Development of dual-crosslinked nanocomposite gel for water management in high-temperature reservoirs

Abstract

Due to their controllable gelation time and high gel strength, polymer gels are widely used in the oil and natural gas industry for sealing operations. Aiming at the problems of fast gelation time and poor stability of polymer gel when the temperature exceeds 120 °C, a dual-crosslinked nanocomposite gel for high-temperature reservoir water management was developed. Polymers, crosslinking agents, nanomaterials, and retarders were studied for the effects of the concentration of each component on the initial viscosity, gelation time, stability, and viscoelastic properties of the gel. The long-term stability and water-plugging adaptability were evaluated. FTIR and viscoelastic performance analyses clarified the mechanism of action.
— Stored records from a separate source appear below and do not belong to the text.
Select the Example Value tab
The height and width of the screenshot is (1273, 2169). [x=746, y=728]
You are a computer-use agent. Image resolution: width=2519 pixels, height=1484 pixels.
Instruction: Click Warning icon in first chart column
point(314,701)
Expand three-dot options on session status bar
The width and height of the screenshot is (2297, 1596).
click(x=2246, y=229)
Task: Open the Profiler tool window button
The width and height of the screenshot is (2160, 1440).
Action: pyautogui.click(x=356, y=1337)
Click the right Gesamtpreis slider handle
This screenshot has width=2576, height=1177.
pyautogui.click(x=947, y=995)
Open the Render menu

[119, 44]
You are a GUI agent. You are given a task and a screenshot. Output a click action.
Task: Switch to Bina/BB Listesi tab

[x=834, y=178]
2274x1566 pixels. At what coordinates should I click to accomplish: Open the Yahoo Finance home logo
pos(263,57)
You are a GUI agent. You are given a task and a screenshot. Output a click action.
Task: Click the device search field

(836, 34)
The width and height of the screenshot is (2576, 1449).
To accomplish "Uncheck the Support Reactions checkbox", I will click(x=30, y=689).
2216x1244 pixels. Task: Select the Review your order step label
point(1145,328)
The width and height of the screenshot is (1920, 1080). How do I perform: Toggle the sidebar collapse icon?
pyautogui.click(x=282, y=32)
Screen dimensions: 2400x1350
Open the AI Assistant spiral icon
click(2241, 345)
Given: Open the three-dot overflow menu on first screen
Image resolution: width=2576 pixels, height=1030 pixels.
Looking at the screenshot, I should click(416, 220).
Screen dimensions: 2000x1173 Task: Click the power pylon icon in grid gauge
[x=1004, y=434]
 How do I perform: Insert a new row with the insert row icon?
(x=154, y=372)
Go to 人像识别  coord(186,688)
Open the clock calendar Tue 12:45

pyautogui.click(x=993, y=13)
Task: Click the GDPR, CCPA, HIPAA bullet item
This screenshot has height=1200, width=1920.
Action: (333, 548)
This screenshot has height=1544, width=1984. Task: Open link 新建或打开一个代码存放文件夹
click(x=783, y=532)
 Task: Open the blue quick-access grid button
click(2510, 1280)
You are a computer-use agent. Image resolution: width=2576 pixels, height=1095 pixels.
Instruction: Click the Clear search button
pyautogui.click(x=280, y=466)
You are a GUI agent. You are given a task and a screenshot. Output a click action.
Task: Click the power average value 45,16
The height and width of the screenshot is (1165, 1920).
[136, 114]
The gel strength and thermal stability enhancement mechanism was analyzed based on SEM. At 170 °C,the gelation time is 5 ∼ 10h after adding retarder and aging in formation water for 30 days resulted in dehydration rates within 10%. The injection volume of the plugging agent is 0.3 PV, and the plugging rate of sand-filled pipes with different permeability is above 97%. The elastic modulus of the terpolymer SAV333/phenol-formaldehyde system was increased by 10 times by resorcinol and SiO2. The enhancement mechanism is mainly due to the gel’s strong dendritic dual-crosslinked network structure and the dual role of hydrogen bonding and electrostatic attraction of SiO2. Dual-crosslinked nanocomposite gel (DCNG) has shown promising performance as sealing material in high-temperature and ultra-high-temperature reservoirs.